Requirements – How many lines in the records below contain the string "link", with case counting? Reply with the number alone.

Items –

------------------------------------------------------------------------

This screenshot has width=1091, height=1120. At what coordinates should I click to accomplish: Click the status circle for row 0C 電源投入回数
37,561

------------------------------------------------------------------------

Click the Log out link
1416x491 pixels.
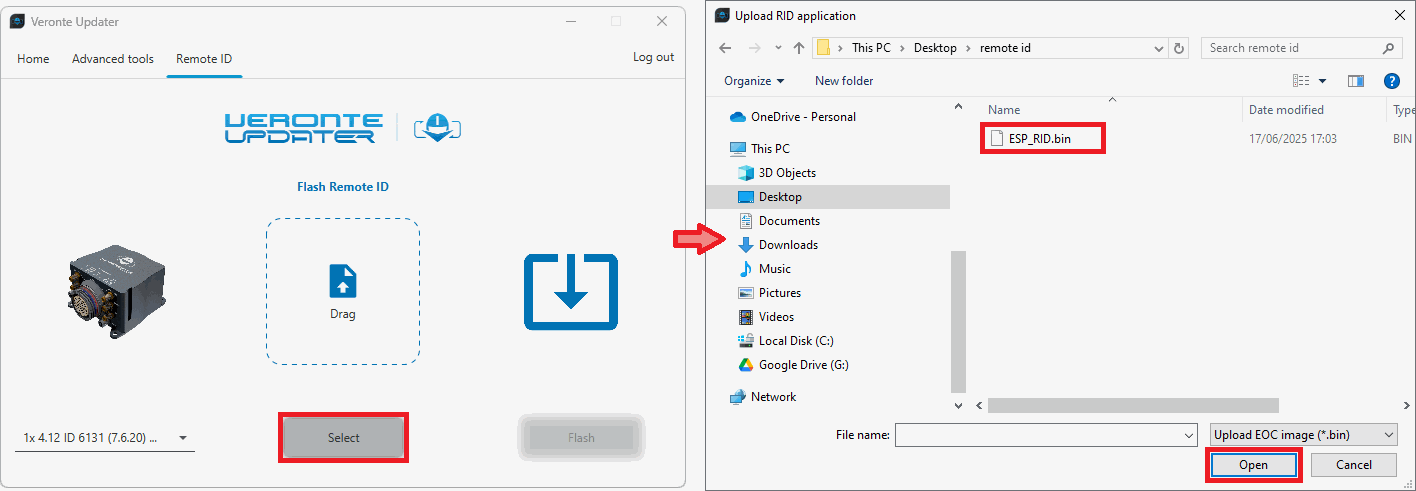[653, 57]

------------------------------------------------------------------------

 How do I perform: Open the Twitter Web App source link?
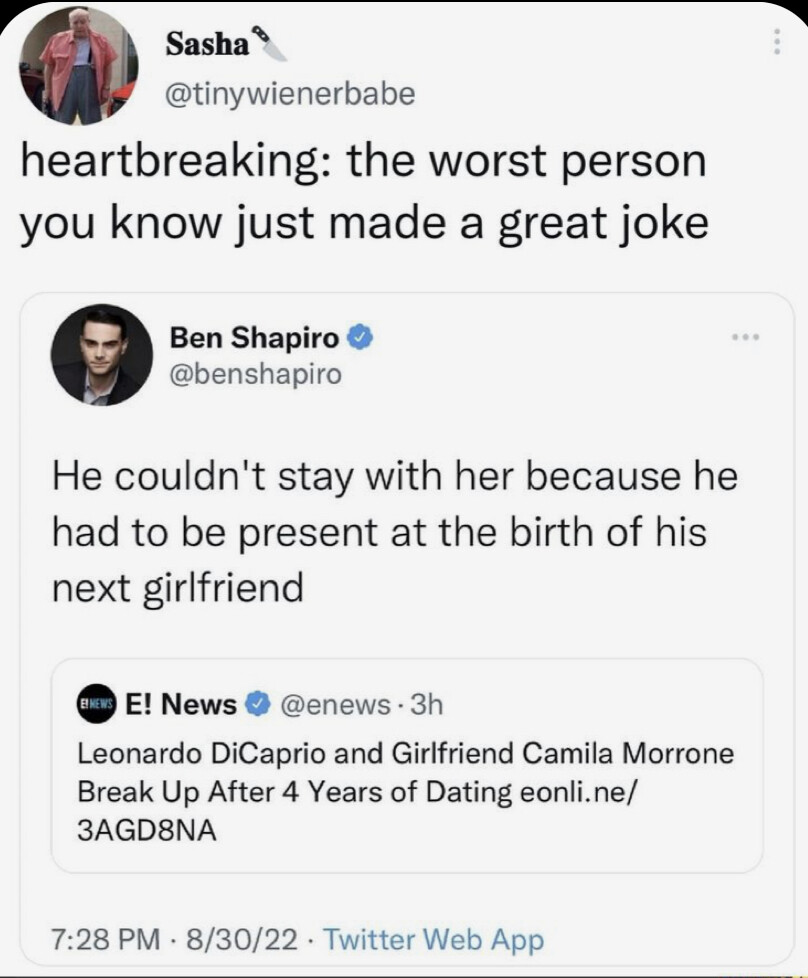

------------------------------------------------------------------------

In response – 2